*Exercise objective*:
Omit the pictures, then reproduce exactly the line bearing "Instruction: Click the" and every line after it up to and including the last line of the entries below.
** Task input follows **
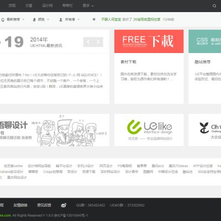Click the teal CSS banner tile
This screenshot has height=221, width=221.
point(204,41)
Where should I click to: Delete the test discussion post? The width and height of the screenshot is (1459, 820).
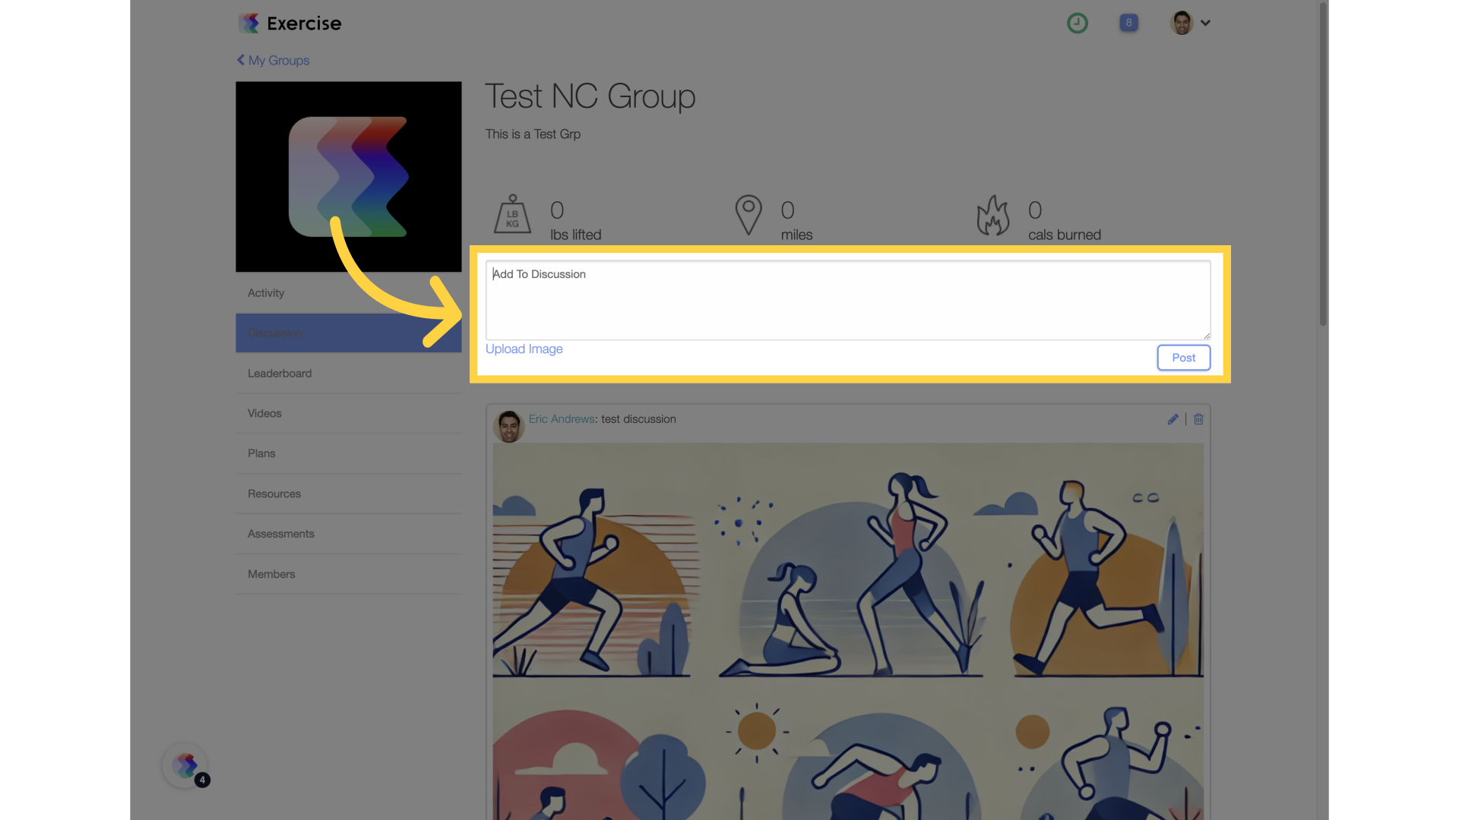(x=1198, y=419)
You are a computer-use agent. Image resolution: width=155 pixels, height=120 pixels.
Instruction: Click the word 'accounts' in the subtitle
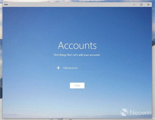click(95, 55)

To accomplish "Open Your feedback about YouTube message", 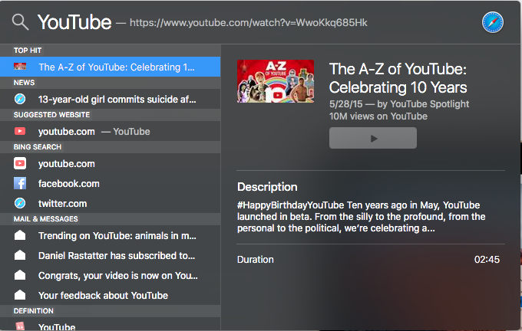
** End of Task input **
*Expected answer*:
Instruction: Click the word 'accounts' in the subtitle
click(95, 55)

To accomplish "Open Your feedback about YouTube message", 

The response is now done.